• **DOCUMENT EXCERPT**:
About a year ago, I happened upon this statement about the Monitor in the Harvard Business Review – under the charming heading of “do things that don’t interest you”:

“Many things that end up” being meaningful, writes social scientist Joseph Grenny, “have come from conference workshops, articles, or online videos that began as a chore and ended with an insight. My work in Kenya, for example, was heavily influenced by a Christian Science Monitor article I had forced myself to read 10 years earlier. Sometimes, we call things ‘boring’ simply because they lie outside the box we are currently in.”

If you were to come up with a punchline to a joke about the Monitor, that would probably be it. We’re seen as being global, fair, insightful, and perhaps a bit too earnest. We’re the bran muffin of journalism.

But you know what? We change lives. And I’m going to argue that we change lives precisely because we force open that too-small box that most human beings think they live in.

• **REQUIRED TASK A**: Copy the records word for word, starting at the line that contains "Click the Attention warning triangle icon" and going through the end of the records. Leave out the pictures.

• **DATA FOR PROCESSING**:

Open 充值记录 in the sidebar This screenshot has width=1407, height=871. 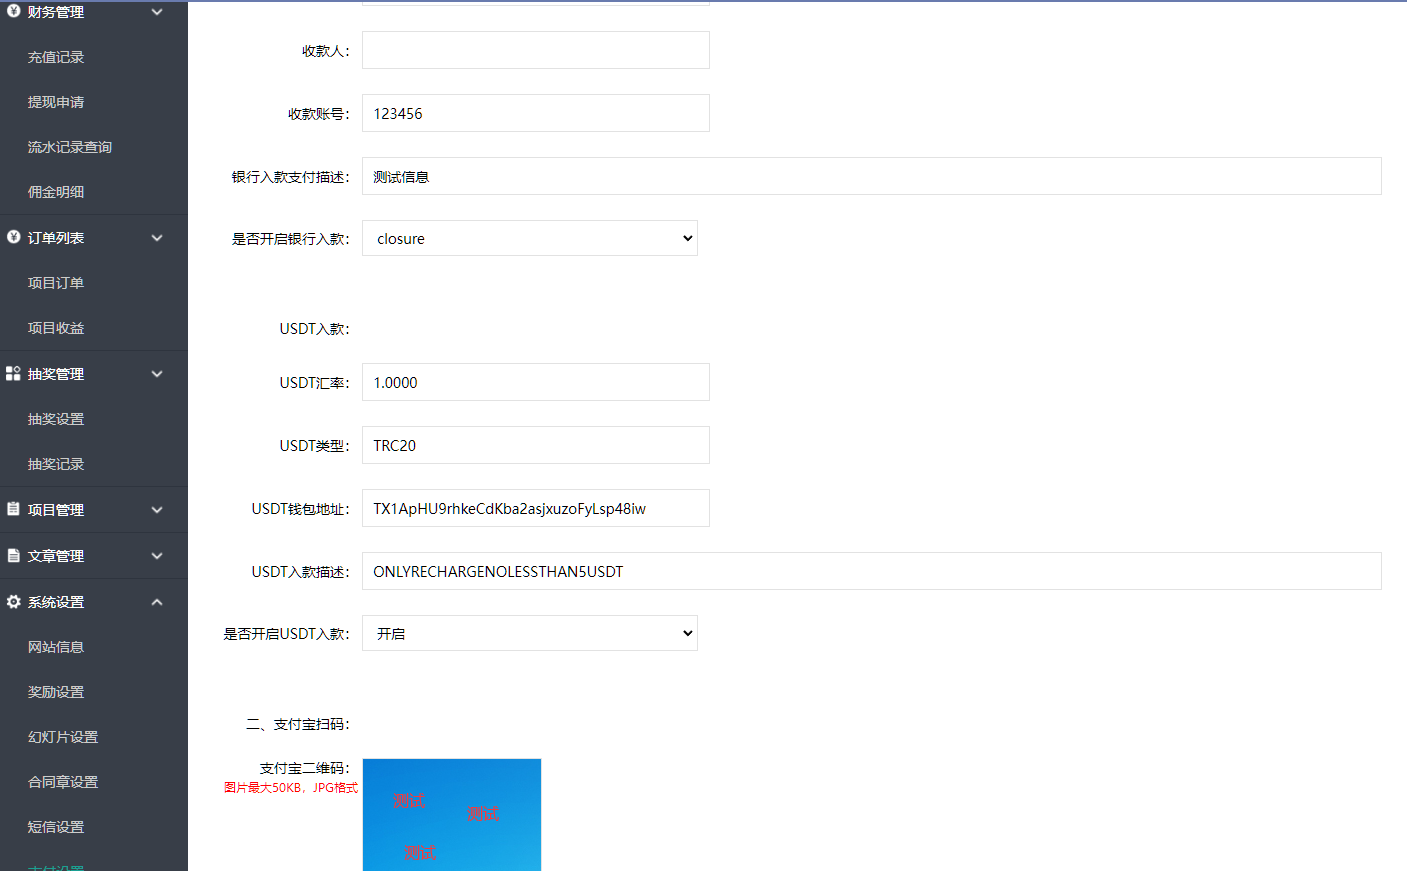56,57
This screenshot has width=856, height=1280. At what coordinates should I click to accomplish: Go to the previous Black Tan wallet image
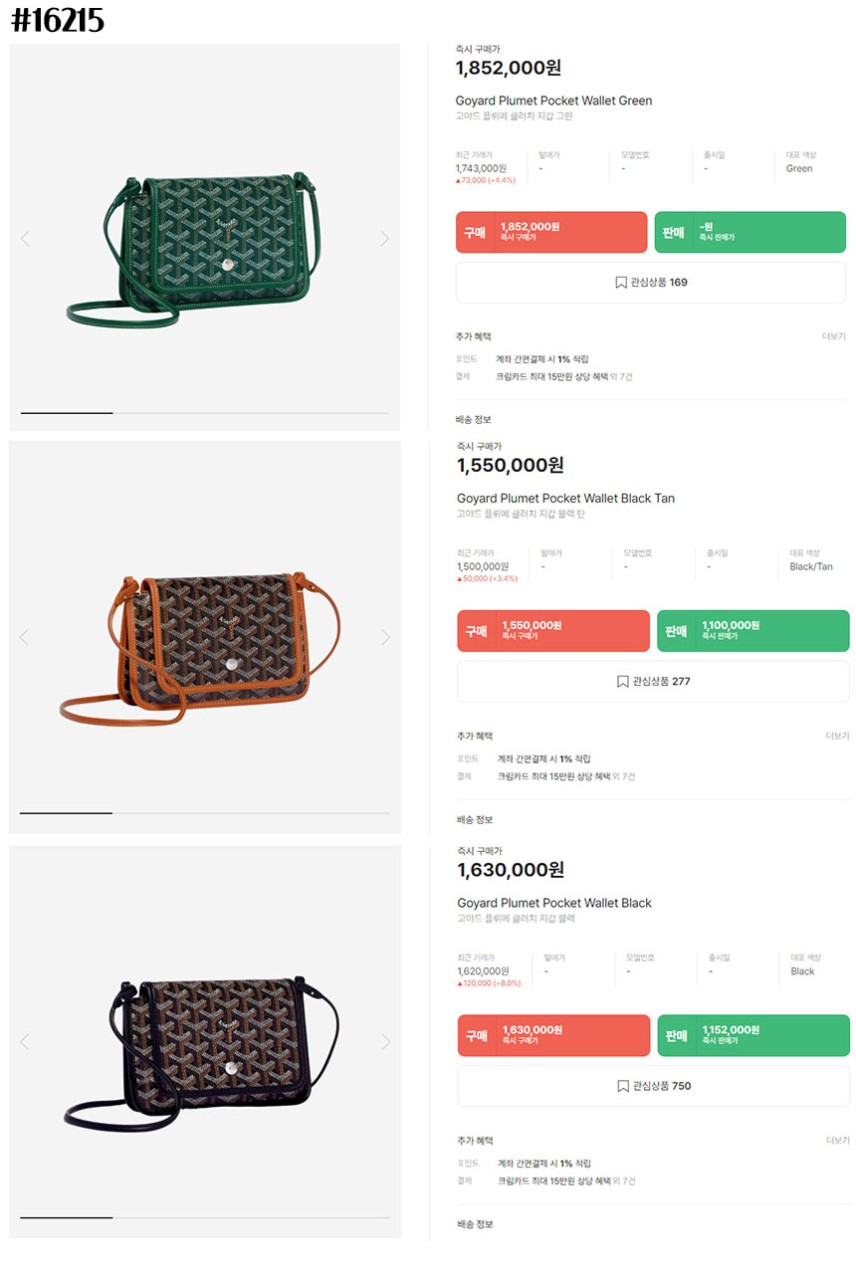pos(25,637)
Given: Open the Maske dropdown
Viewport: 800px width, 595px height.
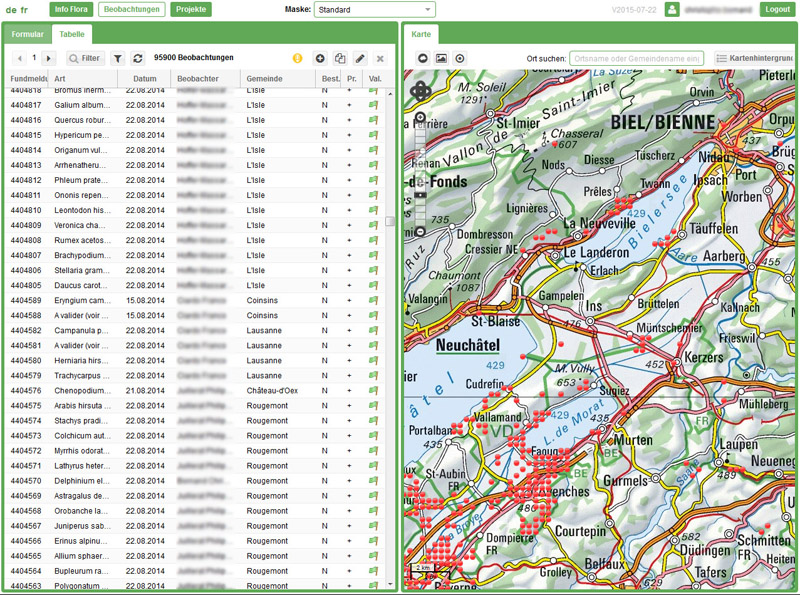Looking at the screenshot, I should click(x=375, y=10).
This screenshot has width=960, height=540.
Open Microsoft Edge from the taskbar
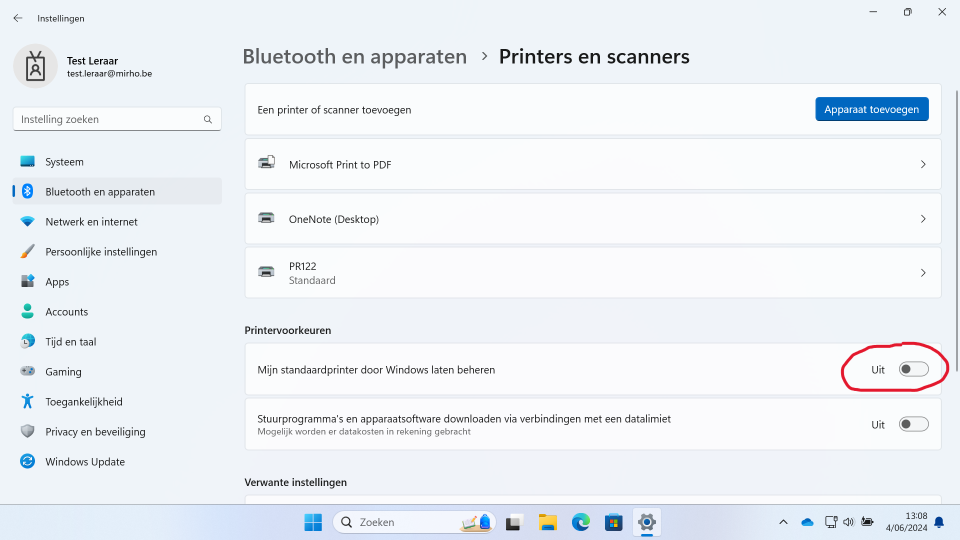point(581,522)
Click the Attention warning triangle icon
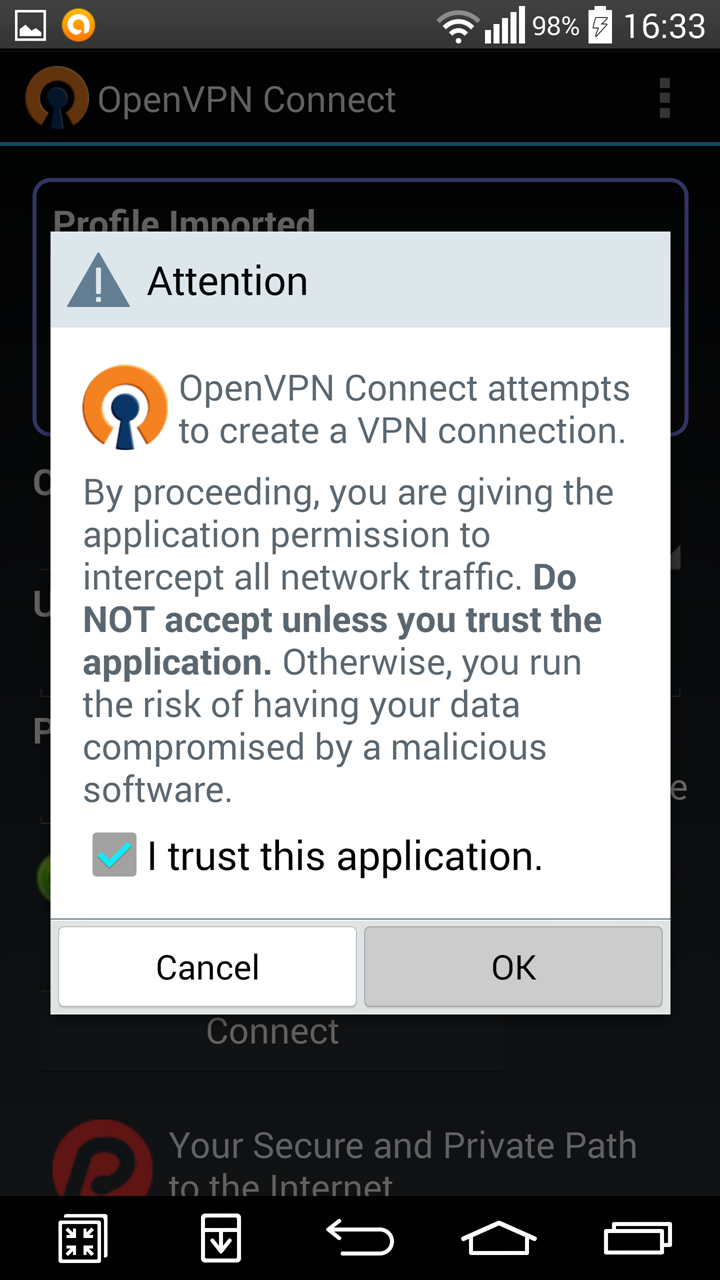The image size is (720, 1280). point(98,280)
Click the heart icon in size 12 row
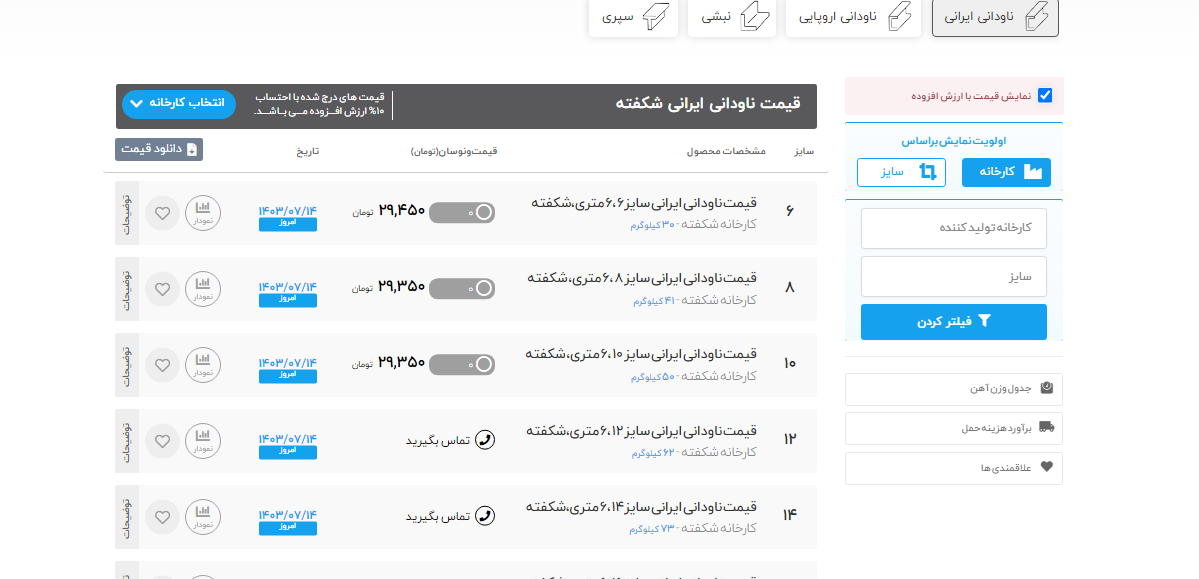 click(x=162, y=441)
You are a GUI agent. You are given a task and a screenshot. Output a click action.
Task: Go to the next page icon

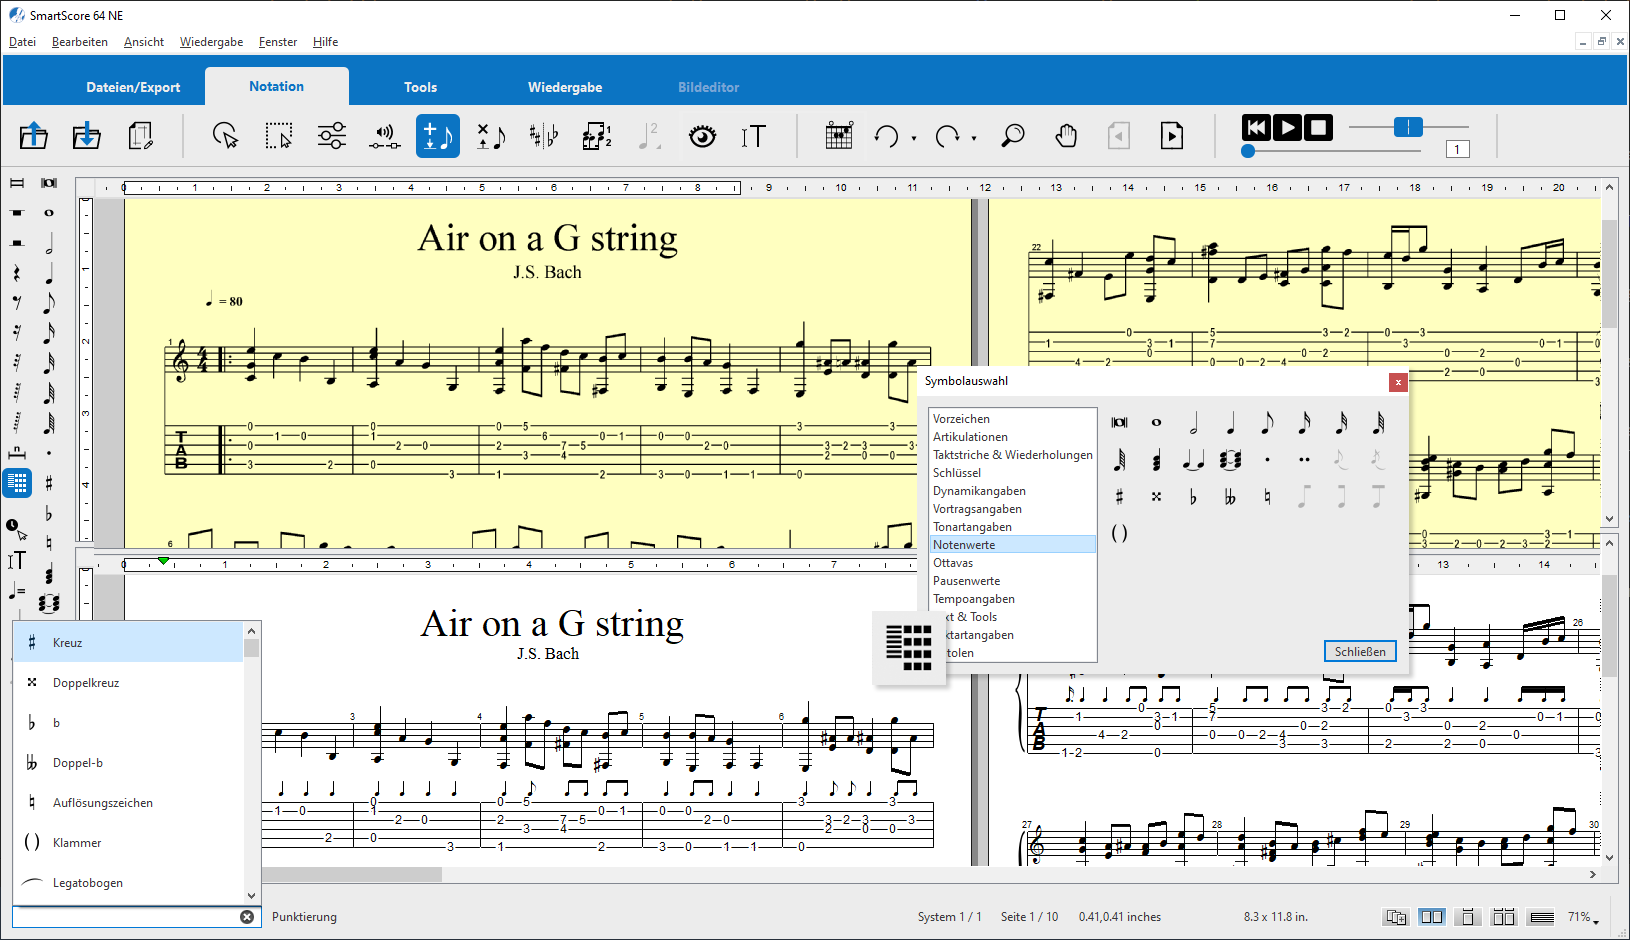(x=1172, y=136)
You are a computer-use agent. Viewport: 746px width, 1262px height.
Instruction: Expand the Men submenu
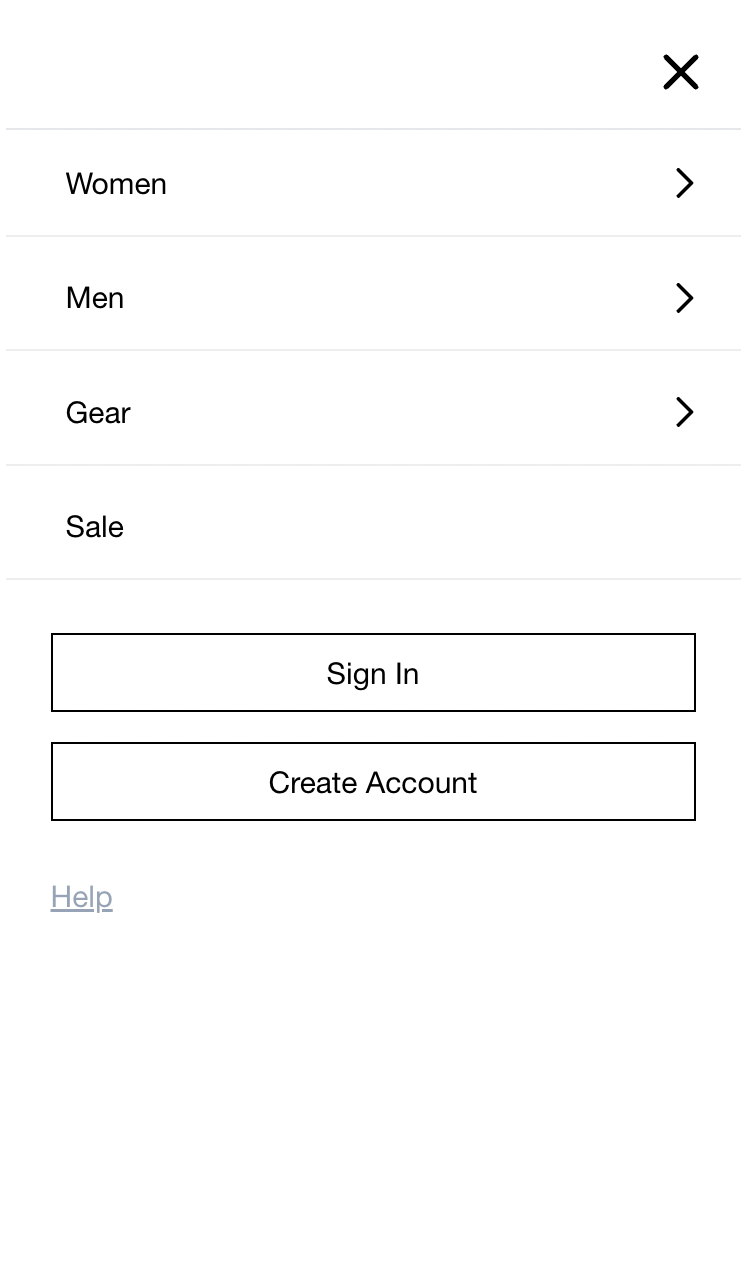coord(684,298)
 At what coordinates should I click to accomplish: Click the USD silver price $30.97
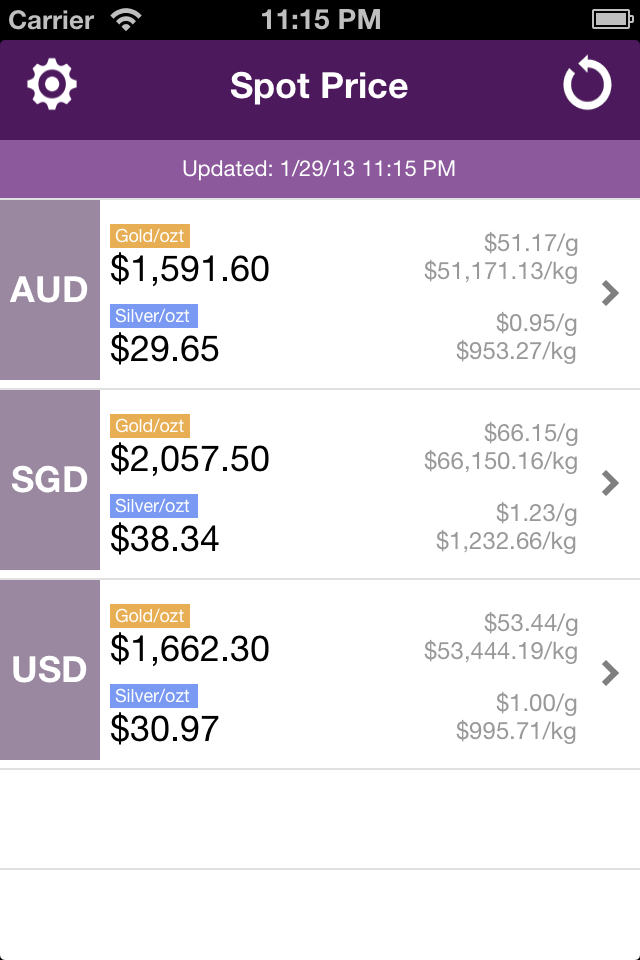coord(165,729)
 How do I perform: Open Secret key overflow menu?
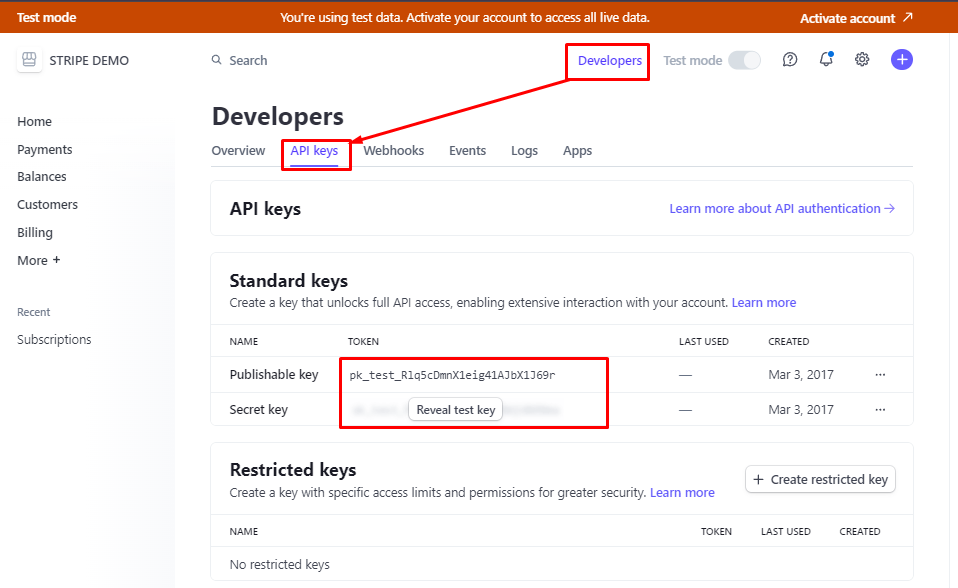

• **REQUIRED TASK B**: Continue the piece about the Monitor from the point where it stops.

• **WRITTEN ANSWER A**:
Click the Attention warning triangle icon
The image size is (720, 1280). point(98,280)
Click the heart icon in size 12 row
 click(x=162, y=441)
You are a GUI agent. You are given a task and a screenshot. Output a click action.
Task: Go to the next page icon

(x=1172, y=136)
You are a computer-use agent. Viewport: 746px width, 1262px height.
Instruction: Expand the Men submenu
coord(684,298)
 At what coordinates should I click to accomplish: Click the USD silver price $30.97
coord(165,729)
 How do I perform: Open Secret key overflow menu?

• **WRITTEN ANSWER B**:
The Monitor is a peculiar little publication that’s hard for the world to figure out. We’re run by a church, but we’re not only for church members and we’re not about converting people. We’re known as being fair even as the world becomes as polarized as at any time since the newspaper’s founding in 1908.

We have a mission beyond circulation, we want to bridge divides. We’re about kicking down the door of thought everywhere and saying, “You are bigger and more capable than you realize. And we can prove it.”